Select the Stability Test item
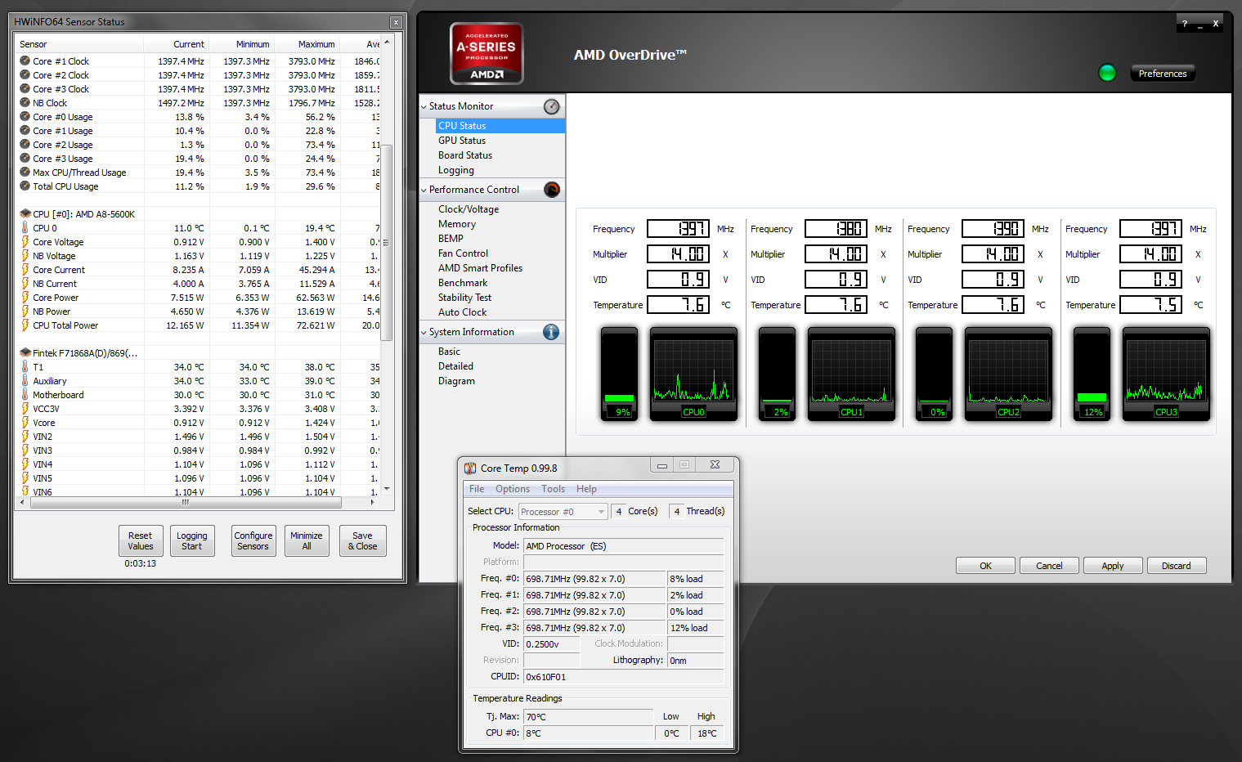The image size is (1242, 762). 464,298
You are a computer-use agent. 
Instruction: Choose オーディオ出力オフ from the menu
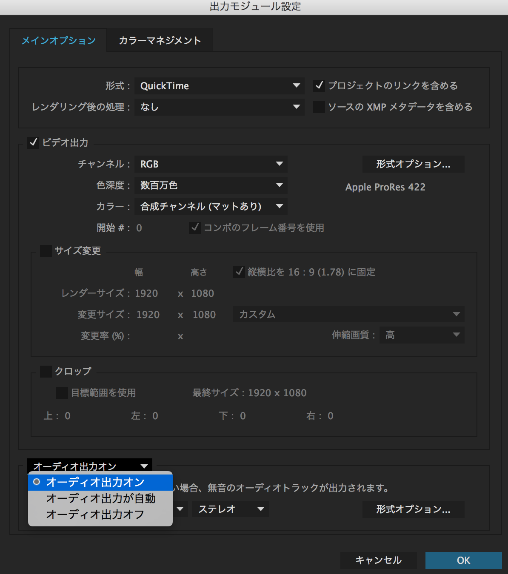coord(95,514)
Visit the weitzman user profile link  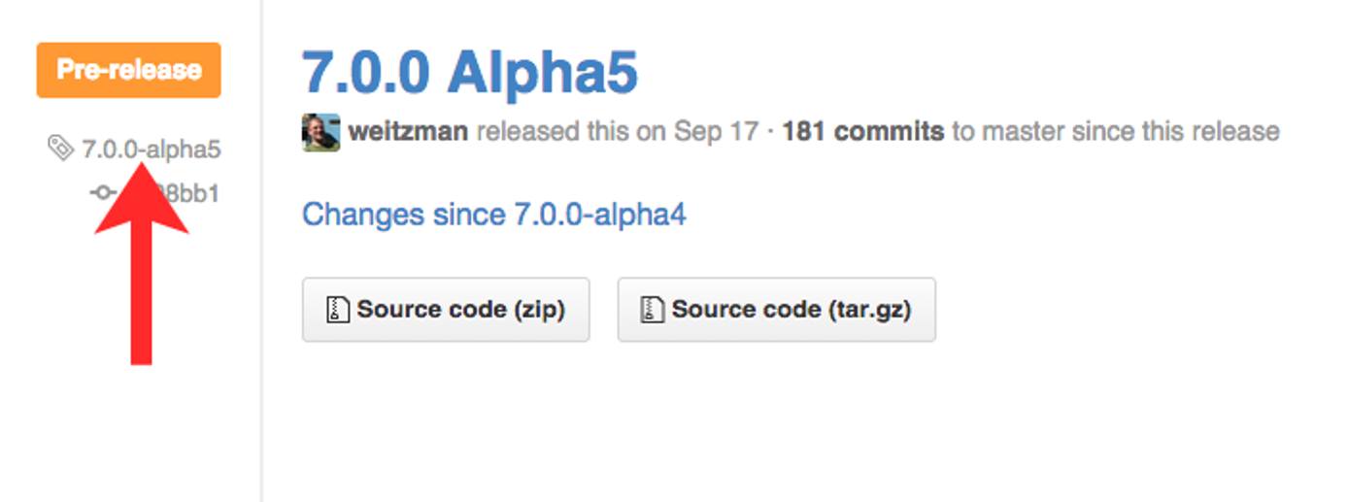point(408,131)
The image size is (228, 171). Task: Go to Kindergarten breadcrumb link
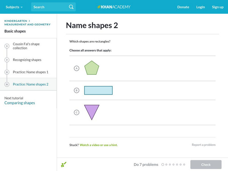tap(16, 21)
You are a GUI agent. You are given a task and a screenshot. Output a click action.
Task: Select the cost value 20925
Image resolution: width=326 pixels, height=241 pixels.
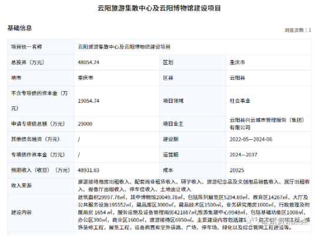tap(237, 170)
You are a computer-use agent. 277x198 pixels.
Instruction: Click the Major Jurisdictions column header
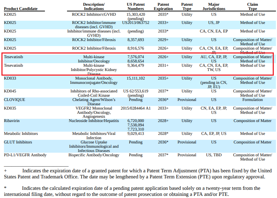click(214, 6)
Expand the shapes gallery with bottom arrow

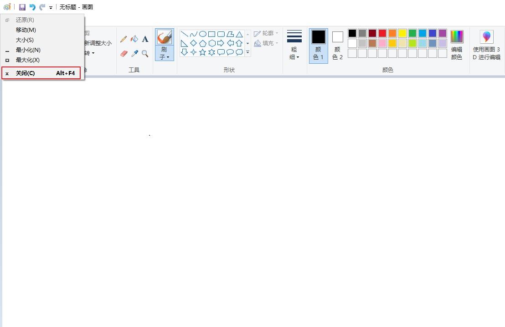[x=247, y=52]
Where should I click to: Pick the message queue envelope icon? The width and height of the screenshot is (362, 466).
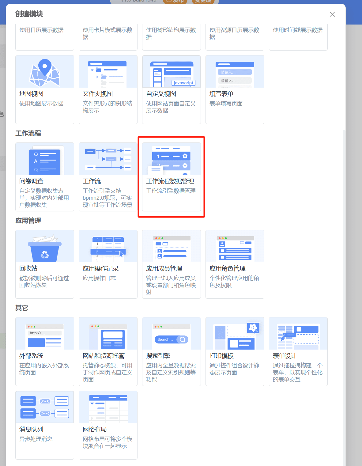pyautogui.click(x=45, y=407)
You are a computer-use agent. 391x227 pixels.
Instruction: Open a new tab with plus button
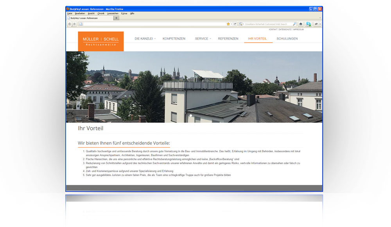(116, 18)
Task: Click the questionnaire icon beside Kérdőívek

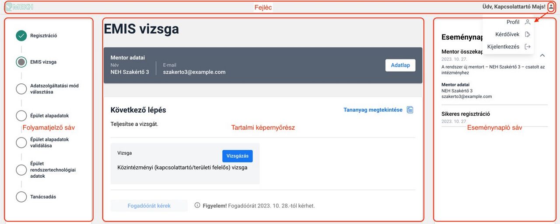Action: (528, 34)
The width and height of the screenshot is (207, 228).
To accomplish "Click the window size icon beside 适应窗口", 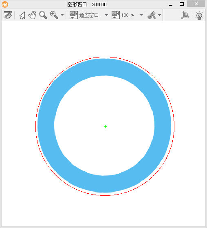I will (74, 15).
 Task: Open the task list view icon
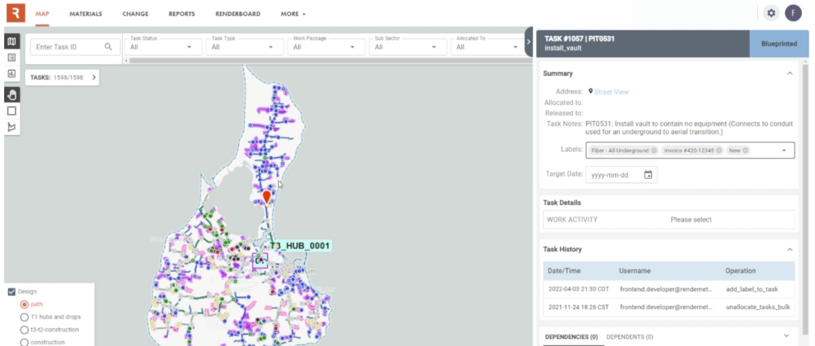tap(12, 58)
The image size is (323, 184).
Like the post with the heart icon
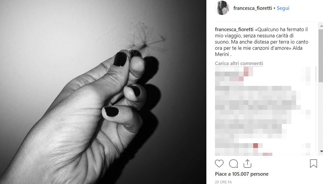coord(219,164)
************
**Brief:**
From the records, work out how many lines include "computer" and respond with the number only.

**Solution to this problem:**
3